BT has been slammed by Ofcom for trying to let its Openreach division foot part of the bill for its acquisition of rival EE, as the deadline draws near for the telco watchdog’s probe into the UK broadband market.
Openreach, which controls the country’s broadband network, has been charged £1.7m for BT’s takeover of EE, Ofcom has found. This is a fraction of the total £12.5bn, but the regulator was unimpressed by the move, writing in a consultation document:
BT must not attribute costs in connection with BT Group’s acquisition of EE to business connectivity services.
BT's acquisition of EE has been given a provisional thumbs-up by the Competition and Markets Authority, despite the regulator initially saying the merger raised "significant" competition concerns.

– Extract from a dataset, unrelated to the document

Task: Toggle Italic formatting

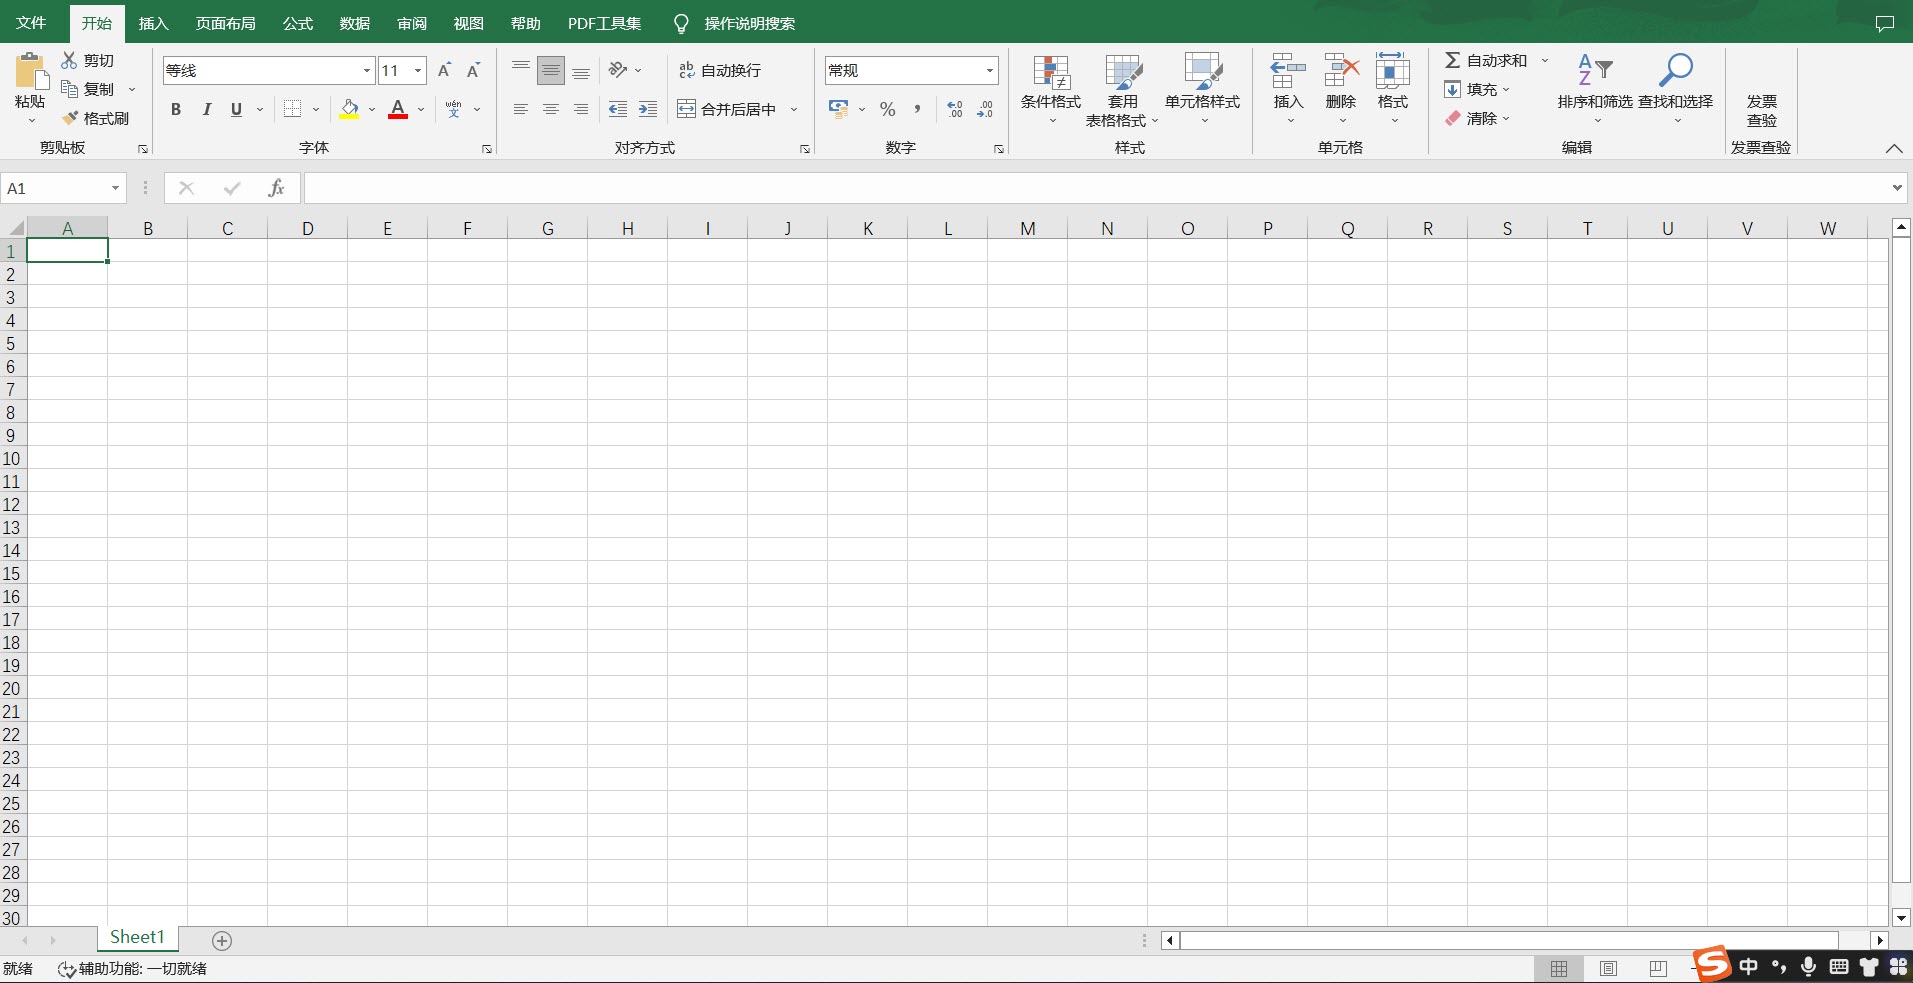Action: (206, 109)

Today's news will further fuel accusations from BT’s rivals that the telco giant’s control over the country’s broadband network causes a conflict of interests. If BT shifts costs to Openreach unnecessarily, its competitors argue, these can then be passed on to rivals by charging them more to use the network.
Sky, TalkTalk and Vodafone have all called for Openreach to be split off into a separate authority. Vodafone chief Vittorio Colao recently accused BT of trying to “re-monopolise” the sector, and was immediately backed by Sky and TalkTalk – although their rival furiously refuted the claims.
Ofcom has launched a probe into the market, and is due to deliver its verdict on whether or not Openreach should be carved out from BT by January.